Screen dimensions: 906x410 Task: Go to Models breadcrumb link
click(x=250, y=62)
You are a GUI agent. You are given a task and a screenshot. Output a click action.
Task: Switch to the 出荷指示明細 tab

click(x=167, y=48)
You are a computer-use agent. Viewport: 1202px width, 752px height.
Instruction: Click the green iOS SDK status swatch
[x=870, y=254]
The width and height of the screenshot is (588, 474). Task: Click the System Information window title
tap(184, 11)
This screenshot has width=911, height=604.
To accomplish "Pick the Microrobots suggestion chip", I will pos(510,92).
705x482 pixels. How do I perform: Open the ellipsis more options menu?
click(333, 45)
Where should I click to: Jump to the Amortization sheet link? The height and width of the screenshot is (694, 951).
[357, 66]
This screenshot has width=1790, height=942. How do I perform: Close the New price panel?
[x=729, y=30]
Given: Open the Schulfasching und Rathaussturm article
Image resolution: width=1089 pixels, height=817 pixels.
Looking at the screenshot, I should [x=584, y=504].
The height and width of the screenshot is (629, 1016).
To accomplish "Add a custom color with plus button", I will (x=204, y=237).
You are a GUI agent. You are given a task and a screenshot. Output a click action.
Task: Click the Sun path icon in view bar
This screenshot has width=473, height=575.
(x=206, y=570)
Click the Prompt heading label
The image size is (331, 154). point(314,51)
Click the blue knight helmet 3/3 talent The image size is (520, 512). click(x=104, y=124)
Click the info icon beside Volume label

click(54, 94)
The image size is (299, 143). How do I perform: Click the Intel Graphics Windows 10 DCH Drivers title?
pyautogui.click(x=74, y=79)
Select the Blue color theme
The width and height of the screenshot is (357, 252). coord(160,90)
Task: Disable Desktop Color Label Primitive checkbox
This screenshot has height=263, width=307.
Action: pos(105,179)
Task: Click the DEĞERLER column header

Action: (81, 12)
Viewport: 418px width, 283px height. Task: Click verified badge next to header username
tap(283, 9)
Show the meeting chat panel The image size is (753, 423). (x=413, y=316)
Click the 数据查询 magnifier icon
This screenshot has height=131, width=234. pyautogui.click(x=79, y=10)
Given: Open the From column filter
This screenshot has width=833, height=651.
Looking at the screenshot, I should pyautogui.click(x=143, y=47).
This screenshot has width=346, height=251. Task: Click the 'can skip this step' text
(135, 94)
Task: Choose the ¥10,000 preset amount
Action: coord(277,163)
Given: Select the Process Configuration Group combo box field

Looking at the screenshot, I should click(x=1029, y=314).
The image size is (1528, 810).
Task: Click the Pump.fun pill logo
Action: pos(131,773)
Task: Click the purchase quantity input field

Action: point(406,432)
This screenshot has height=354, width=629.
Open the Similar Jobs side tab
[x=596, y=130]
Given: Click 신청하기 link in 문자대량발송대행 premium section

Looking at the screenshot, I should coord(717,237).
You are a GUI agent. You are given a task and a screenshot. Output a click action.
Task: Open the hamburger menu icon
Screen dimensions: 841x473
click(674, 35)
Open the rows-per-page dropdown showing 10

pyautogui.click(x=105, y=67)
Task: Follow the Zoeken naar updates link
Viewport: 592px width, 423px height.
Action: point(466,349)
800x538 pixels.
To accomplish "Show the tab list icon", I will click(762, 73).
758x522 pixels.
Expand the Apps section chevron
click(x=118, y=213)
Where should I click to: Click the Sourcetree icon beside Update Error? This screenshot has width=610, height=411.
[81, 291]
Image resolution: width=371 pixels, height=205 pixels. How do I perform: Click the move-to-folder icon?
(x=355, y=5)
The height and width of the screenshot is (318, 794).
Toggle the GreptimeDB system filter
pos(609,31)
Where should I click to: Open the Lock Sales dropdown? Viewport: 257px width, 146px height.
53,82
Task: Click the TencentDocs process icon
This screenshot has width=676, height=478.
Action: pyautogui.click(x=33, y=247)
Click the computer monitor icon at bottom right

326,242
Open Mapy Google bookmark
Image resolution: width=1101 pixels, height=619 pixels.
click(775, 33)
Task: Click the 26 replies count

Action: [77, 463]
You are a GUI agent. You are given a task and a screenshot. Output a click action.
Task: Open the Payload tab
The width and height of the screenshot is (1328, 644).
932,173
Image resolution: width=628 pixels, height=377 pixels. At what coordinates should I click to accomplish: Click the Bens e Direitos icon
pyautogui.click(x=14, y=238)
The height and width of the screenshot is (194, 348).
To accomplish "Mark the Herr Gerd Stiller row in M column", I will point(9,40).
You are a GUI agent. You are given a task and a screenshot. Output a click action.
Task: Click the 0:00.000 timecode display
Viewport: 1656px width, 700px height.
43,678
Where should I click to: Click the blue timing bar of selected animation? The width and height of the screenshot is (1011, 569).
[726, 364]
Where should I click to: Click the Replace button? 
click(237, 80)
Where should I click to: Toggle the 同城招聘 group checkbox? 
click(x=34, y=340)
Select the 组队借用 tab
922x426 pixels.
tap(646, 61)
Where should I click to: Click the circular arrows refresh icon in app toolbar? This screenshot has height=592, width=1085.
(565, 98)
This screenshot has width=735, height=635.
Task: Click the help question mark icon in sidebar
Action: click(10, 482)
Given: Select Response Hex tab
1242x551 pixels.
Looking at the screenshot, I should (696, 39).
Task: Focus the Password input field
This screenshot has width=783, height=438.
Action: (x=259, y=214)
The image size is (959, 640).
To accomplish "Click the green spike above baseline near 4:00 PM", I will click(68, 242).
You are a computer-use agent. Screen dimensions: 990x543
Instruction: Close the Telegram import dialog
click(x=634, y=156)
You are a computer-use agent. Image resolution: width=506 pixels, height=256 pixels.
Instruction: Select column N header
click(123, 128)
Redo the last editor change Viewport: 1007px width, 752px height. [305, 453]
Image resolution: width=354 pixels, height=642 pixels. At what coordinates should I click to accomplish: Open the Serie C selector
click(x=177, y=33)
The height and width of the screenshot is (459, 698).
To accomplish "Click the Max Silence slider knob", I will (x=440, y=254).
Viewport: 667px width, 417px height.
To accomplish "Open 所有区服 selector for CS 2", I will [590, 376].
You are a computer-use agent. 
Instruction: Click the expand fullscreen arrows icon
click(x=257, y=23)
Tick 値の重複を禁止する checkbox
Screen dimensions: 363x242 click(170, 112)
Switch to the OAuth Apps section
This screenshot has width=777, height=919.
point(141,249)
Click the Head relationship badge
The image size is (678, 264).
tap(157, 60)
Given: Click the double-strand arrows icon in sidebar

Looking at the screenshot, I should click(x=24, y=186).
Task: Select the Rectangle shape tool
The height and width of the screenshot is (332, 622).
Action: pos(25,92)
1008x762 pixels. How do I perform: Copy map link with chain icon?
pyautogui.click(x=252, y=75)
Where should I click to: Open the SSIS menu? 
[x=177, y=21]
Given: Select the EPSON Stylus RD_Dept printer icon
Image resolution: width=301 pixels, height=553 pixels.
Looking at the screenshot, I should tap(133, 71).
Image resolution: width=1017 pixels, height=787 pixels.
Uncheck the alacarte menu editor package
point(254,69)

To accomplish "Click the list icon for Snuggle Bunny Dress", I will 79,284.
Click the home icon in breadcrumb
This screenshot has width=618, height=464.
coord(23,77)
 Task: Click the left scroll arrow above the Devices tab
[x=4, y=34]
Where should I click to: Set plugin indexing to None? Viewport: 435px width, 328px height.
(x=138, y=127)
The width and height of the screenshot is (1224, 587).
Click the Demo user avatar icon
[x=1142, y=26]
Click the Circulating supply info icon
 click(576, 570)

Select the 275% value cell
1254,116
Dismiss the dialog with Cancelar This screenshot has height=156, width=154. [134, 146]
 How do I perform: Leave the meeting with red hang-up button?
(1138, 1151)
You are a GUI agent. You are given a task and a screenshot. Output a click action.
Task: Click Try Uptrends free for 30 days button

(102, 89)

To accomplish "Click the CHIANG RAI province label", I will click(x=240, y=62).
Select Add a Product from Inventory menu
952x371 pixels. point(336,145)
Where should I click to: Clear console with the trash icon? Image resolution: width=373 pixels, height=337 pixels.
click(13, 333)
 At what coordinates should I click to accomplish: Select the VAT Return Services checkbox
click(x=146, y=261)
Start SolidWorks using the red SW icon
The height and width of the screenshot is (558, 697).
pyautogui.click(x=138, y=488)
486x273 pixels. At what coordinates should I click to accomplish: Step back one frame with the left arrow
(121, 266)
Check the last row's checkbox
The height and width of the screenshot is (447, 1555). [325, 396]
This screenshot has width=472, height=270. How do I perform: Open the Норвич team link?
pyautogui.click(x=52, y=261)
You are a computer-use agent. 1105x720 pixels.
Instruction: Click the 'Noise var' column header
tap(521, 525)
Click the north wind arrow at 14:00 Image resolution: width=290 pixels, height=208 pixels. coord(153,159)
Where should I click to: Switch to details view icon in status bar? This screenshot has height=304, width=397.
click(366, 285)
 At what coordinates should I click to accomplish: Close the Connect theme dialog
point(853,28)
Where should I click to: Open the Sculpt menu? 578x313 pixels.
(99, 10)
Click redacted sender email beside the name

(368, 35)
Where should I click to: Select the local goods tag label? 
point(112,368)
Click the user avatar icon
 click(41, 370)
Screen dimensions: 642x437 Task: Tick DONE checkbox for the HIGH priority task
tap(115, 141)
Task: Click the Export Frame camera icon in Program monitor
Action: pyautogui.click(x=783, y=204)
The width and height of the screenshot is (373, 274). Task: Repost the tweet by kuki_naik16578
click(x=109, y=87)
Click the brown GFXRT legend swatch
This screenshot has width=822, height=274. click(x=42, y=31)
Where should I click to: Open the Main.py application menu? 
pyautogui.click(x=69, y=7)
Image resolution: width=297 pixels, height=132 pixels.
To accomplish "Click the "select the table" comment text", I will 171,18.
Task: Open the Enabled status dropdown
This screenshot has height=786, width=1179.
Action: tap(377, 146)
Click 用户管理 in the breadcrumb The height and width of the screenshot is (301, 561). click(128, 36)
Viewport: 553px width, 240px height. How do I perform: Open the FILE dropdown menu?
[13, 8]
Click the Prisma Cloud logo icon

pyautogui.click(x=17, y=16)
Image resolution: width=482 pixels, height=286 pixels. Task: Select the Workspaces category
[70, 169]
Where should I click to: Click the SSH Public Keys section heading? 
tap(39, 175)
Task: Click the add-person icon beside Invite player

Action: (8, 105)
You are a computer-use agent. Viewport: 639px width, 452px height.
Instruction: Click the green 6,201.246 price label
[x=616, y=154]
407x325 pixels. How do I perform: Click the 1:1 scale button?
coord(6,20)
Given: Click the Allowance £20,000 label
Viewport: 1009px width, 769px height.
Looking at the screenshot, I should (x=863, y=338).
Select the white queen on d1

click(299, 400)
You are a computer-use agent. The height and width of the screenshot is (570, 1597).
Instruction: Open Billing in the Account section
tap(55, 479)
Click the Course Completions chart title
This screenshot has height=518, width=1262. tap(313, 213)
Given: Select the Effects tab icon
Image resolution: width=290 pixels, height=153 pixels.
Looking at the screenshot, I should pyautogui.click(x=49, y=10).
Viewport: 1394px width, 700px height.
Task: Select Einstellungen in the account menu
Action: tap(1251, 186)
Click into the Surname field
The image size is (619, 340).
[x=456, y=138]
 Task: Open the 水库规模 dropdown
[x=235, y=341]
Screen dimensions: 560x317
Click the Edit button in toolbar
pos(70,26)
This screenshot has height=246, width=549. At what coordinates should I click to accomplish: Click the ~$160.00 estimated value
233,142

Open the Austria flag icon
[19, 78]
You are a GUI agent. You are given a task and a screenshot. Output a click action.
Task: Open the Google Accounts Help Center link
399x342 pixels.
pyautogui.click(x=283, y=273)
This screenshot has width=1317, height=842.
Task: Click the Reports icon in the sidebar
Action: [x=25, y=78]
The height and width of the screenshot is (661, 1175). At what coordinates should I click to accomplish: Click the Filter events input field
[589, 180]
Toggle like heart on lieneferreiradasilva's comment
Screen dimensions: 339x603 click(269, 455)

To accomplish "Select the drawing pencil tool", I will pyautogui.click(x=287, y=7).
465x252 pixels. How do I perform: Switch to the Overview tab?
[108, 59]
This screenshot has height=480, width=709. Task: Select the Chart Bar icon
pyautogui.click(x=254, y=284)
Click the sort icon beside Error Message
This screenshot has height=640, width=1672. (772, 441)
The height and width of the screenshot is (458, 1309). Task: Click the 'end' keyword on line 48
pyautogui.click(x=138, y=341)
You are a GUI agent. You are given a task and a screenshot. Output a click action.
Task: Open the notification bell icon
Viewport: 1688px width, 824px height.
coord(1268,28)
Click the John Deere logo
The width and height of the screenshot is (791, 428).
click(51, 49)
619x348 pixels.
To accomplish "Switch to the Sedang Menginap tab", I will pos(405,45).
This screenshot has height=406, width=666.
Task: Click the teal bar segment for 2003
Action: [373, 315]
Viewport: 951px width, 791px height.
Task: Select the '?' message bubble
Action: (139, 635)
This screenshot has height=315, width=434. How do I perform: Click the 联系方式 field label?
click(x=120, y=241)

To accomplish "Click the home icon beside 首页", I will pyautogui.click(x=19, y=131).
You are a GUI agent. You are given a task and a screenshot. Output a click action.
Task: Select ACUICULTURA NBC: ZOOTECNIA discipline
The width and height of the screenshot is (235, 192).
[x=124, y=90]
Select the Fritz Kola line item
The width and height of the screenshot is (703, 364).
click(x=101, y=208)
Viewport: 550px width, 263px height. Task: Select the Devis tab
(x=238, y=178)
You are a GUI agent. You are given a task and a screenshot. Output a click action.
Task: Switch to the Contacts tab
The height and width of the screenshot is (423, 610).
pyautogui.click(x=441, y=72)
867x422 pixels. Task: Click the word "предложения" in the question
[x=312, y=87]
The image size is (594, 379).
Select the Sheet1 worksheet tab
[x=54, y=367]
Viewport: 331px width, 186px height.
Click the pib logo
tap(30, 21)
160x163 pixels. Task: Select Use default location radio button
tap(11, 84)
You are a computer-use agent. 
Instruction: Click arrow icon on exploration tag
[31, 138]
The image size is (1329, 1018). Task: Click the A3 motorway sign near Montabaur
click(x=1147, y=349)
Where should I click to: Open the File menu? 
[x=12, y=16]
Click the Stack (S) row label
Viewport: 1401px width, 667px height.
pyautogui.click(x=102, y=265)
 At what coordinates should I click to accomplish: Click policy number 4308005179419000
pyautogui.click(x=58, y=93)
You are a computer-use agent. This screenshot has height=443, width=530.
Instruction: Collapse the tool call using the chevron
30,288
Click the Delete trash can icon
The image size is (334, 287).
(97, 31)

YOUR GOAL => Working from the records above, write out verbatim only the lines from the line containing "Given: Select Response Hex tab" through the line containing "Given: Select the EPSON".

ANSWER =>
Given: Select Response Hex tab
1242x551 pixels.
Looking at the screenshot, I should (696, 39).
Task: Focus the Password input field
This screenshot has width=783, height=438.
Action: (x=259, y=214)
The image size is (959, 640).
To accomplish "Click the green spike above baseline near 4:00 PM", I will click(68, 242).
You are a computer-use agent. Screen dimensions: 990x543
Instruction: Close the Telegram import dialog
click(x=634, y=156)
You are a computer-use agent. Image resolution: width=506 pixels, height=256 pixels.
Instruction: Select column N header
click(123, 128)
Redo the last editor change Viewport: 1007px width, 752px height. [305, 453]
Image resolution: width=354 pixels, height=642 pixels. At what coordinates should I click to accomplish: Open the Serie C selector
click(x=177, y=33)
The height and width of the screenshot is (459, 698).
To accomplish "Click the Max Silence slider knob", I will (x=440, y=254).
Viewport: 667px width, 417px height.
To accomplish "Open 所有区服 selector for CS 2", I will [590, 376].
You are a computer-use agent. 
Instruction: Click the expand fullscreen arrows icon
click(x=257, y=23)
Tick 値の重複を禁止する checkbox
Screen dimensions: 363x242 click(170, 112)
Switch to the OAuth Apps section
This screenshot has width=777, height=919.
point(141,249)
Click the Head relationship badge
The image size is (678, 264).
tap(157, 60)
Given: Click the double-strand arrows icon in sidebar

Looking at the screenshot, I should click(x=24, y=186).
Task: Select the Rectangle shape tool
The height and width of the screenshot is (332, 622).
Action: pos(25,92)
1008x762 pixels. How do I perform: Copy map link with chain icon?
pyautogui.click(x=252, y=75)
Where should I click to: Open the SSIS menu? 
[x=177, y=21]
Given: Select the EPSON Stylus RD_Dept printer icon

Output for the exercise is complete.